Do this: Reproduce verbatim the stretch of the listing from the line containing "Sort by Ağ. Orta column arrows" through the line containing "click(1767, 226)", both lines included, and nothing beyond it.

Dataset excerpt:
╔══

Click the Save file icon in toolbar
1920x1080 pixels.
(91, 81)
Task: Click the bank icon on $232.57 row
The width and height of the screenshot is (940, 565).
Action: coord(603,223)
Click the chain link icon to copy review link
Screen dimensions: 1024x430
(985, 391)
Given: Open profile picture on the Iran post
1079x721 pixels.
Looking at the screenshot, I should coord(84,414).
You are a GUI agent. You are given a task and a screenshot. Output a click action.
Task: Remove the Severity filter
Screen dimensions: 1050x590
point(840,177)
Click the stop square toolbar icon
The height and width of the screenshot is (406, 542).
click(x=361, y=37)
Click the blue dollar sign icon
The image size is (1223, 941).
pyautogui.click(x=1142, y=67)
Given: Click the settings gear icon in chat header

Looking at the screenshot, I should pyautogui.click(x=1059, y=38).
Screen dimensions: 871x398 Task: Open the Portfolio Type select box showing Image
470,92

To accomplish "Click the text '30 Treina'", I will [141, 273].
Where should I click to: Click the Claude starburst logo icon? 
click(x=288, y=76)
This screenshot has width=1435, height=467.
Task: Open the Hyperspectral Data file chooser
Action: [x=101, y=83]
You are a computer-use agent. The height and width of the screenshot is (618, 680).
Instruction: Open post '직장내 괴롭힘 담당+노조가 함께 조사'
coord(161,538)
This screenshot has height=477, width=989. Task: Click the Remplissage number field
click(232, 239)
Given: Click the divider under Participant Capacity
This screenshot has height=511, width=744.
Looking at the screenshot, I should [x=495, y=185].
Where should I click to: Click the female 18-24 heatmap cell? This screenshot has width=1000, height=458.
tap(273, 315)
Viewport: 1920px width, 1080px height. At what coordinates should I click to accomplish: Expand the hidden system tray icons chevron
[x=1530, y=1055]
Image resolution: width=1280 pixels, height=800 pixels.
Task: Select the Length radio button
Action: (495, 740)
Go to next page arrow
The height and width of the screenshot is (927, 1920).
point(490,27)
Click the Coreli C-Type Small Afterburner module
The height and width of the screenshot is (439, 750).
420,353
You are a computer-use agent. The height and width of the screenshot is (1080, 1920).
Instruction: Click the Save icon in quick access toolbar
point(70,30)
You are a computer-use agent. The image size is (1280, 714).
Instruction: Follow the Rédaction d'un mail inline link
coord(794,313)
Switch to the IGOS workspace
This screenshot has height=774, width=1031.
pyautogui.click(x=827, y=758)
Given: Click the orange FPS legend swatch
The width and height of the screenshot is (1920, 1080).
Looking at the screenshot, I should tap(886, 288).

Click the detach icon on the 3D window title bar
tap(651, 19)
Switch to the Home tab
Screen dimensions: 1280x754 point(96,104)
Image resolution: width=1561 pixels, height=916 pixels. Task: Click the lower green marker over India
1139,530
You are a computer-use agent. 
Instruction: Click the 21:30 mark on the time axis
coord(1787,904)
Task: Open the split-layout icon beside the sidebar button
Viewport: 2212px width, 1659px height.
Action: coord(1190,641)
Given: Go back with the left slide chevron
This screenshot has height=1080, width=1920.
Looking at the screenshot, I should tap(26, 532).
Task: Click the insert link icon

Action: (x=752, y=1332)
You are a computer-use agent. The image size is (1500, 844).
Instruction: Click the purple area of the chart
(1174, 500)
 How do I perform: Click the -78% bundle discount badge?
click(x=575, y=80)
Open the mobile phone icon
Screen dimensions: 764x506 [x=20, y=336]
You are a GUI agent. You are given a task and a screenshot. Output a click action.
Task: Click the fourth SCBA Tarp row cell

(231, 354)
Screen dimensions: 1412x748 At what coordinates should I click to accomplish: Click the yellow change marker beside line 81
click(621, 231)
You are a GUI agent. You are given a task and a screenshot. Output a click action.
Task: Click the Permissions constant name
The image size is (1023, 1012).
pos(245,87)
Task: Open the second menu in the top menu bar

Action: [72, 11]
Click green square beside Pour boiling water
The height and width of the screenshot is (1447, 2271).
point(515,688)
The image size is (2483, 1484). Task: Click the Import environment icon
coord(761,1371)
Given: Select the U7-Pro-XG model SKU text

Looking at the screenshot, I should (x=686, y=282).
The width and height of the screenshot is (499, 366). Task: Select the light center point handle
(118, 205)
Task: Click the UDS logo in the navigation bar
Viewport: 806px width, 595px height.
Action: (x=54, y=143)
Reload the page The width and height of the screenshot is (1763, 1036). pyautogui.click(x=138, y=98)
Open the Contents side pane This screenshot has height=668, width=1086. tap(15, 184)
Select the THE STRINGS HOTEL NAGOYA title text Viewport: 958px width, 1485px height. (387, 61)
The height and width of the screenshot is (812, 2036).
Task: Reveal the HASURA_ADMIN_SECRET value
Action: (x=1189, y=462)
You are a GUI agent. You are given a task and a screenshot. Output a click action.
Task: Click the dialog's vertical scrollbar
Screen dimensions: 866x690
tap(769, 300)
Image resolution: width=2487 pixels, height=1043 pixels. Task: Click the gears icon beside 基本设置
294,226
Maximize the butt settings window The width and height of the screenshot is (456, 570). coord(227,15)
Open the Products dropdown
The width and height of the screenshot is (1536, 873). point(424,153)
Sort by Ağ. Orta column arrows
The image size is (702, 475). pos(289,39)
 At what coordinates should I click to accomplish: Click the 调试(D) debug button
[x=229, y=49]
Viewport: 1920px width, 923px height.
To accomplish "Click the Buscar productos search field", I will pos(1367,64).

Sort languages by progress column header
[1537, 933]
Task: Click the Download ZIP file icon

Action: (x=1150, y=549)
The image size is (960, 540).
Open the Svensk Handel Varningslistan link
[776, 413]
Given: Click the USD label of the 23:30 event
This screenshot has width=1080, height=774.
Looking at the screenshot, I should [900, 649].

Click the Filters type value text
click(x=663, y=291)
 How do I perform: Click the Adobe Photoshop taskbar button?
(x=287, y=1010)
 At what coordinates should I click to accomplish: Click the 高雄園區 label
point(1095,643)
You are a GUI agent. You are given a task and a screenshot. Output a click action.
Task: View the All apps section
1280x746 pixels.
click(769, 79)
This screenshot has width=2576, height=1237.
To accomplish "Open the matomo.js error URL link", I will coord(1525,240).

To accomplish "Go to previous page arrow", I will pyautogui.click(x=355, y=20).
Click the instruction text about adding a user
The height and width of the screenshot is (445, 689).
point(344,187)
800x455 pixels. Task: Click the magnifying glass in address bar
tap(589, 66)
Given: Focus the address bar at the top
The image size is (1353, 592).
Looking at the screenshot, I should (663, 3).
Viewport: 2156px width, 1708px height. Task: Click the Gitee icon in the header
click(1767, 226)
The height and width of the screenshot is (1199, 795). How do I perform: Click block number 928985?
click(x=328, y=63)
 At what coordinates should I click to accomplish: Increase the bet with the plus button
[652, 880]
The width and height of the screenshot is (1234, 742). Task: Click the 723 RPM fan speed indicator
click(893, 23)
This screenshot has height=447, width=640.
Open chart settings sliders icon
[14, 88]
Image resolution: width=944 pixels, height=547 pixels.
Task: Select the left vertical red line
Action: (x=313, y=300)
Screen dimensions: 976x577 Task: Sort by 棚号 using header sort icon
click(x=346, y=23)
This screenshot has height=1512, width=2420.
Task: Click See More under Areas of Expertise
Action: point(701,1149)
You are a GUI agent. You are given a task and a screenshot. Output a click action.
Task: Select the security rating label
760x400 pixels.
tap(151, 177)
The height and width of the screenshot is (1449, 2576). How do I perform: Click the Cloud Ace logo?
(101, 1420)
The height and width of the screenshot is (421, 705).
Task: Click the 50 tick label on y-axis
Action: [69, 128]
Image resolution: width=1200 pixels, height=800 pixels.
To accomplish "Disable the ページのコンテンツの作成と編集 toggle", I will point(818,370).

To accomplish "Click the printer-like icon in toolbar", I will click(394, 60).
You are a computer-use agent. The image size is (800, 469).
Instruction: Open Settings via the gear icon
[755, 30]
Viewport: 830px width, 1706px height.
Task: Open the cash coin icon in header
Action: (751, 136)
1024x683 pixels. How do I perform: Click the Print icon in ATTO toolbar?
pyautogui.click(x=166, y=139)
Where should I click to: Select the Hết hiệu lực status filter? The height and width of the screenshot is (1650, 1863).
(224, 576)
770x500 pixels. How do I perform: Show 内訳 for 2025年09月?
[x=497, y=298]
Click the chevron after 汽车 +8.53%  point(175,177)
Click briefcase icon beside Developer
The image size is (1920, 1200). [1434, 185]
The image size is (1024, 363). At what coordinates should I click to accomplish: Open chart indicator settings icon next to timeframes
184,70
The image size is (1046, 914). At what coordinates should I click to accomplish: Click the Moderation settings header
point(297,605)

╚══

Solved exercise:
Sort by Ağ. Orta column arrows
The image size is (702, 475). pos(289,39)
 At what coordinates should I click to accomplish: Click the 调试(D) debug button
[x=229, y=49]
Viewport: 1920px width, 923px height.
To accomplish "Click the Buscar productos search field", I will pos(1367,64).

Sort languages by progress column header
[1537, 933]
Task: Click the Download ZIP file icon

Action: (x=1150, y=549)
The image size is (960, 540).
Open the Svensk Handel Varningslistan link
[776, 413]
Given: Click the USD label of the 23:30 event
This screenshot has width=1080, height=774.
Looking at the screenshot, I should [900, 649].

Click the Filters type value text
click(x=663, y=291)
 How do I perform: Click the Adobe Photoshop taskbar button?
(x=287, y=1010)
 At what coordinates should I click to accomplish: Click the 高雄園區 label
point(1095,643)
You are a GUI agent. You are given a task and a screenshot. Output a click action.
Task: View the All apps section
1280x746 pixels.
click(769, 79)
This screenshot has width=2576, height=1237.
To accomplish "Open the matomo.js error URL link", I will coord(1525,240).

To accomplish "Go to previous page arrow", I will pyautogui.click(x=355, y=20).
Click the instruction text about adding a user
The height and width of the screenshot is (445, 689).
point(344,187)
800x455 pixels. Task: Click the magnifying glass in address bar
tap(589, 66)
Given: Focus the address bar at the top
The image size is (1353, 592).
Looking at the screenshot, I should (663, 3).
Viewport: 2156px width, 1708px height. Task: Click the Gitee icon in the header
click(1767, 226)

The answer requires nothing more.